The advantages of closer spacing can be summarized as follows: first, at equivalent CA, mean WD and MFA are improved. Second, suppressed radial growth ensures that more mature rings are prevalent closer to the pith, further improving wood properties at similar distances from the pith. Third, lumber in the closer spacing will have better mean MFA and WD values. These advantages result in mechanical board properties improving with closer spacing. Moreover, the steep wood property gradients did not result in significantly increased lumber distortion.

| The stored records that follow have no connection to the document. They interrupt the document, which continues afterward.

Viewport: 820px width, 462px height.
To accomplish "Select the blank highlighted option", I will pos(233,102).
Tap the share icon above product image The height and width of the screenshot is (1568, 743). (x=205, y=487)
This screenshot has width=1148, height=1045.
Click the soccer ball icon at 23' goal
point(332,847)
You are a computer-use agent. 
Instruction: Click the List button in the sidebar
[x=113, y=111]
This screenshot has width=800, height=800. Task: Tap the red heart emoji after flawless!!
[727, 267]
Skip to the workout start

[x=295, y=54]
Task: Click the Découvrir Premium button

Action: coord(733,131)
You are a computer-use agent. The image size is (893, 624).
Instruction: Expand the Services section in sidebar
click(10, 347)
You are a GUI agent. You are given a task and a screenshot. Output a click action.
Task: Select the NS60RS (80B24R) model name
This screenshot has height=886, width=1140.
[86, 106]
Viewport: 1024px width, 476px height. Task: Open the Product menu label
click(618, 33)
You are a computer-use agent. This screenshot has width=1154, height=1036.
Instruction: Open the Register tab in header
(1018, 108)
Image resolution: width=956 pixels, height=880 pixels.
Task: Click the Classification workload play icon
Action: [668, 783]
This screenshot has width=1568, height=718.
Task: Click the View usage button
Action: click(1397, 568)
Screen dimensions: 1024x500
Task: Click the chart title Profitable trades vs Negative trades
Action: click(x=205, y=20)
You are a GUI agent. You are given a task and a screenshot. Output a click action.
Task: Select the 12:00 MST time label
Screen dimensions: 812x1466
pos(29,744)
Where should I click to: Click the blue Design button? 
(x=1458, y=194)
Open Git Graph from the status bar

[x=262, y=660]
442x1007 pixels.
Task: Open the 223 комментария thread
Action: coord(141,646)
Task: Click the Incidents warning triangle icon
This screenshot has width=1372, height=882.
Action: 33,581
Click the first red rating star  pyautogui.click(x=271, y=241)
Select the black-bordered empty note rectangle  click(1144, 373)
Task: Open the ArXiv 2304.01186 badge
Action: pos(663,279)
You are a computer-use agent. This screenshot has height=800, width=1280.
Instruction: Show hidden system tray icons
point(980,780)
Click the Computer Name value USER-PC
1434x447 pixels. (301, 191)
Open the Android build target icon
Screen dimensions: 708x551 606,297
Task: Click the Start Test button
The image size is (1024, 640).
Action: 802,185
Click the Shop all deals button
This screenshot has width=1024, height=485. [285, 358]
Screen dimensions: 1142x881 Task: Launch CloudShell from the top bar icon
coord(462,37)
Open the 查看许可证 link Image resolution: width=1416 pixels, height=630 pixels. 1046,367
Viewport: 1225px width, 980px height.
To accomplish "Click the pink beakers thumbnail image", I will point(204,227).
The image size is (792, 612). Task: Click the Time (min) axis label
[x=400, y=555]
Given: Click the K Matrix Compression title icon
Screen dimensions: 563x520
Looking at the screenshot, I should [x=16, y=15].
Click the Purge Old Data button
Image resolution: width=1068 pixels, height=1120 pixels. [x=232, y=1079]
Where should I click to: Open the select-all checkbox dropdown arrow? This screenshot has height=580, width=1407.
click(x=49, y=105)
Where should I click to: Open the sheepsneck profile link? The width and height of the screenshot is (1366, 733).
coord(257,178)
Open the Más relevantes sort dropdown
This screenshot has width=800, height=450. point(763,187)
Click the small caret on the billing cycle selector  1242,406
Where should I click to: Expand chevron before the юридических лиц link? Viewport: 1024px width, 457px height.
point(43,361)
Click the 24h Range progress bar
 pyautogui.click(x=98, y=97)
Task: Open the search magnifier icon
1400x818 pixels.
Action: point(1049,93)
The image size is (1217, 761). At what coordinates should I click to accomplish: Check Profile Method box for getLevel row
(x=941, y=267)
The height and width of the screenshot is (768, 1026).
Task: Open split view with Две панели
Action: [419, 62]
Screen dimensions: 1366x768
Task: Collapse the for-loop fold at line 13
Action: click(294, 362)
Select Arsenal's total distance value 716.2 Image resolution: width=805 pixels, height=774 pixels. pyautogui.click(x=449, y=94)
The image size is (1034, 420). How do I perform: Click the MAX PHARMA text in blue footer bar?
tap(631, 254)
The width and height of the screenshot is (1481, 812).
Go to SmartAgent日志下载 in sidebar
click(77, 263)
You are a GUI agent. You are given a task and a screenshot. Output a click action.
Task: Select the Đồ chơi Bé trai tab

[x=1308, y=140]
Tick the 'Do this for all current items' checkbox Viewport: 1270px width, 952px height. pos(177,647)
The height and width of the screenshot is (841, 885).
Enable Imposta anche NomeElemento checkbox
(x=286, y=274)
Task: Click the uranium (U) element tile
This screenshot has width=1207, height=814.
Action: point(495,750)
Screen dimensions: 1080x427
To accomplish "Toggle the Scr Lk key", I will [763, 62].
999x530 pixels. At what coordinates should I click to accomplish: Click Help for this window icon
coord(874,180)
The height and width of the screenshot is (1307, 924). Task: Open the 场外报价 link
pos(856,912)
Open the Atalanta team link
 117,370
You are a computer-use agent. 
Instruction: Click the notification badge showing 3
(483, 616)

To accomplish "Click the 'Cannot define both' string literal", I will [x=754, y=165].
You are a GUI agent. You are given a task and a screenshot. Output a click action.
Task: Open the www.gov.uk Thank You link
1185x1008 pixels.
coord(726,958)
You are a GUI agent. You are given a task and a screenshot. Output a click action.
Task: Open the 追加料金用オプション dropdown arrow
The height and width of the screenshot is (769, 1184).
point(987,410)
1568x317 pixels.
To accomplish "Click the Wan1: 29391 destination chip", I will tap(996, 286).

Overall, it appears that if higher strength grades are desired then wide initial spacing is discouraged—at least within the context of short rotation systems. The underlying properties that control wood stiffness during juvenile growth may be improved with closer initial spacing before possible later thinning to reduce mortality and stimulate volume growth. Subsequent studies on P. patula should include further investigation into the mechanisms controlling MFA and WD. Future work is required on further understanding the development of annual wood properties, particularly WD and MFA, as well how they are affected by thinning. Economic evaluation of management regimes with closer spacing (over the full sawn value chain) including the positive effect of better lumber grades should be performed to better understand the potential of commercial implementation of such regimes.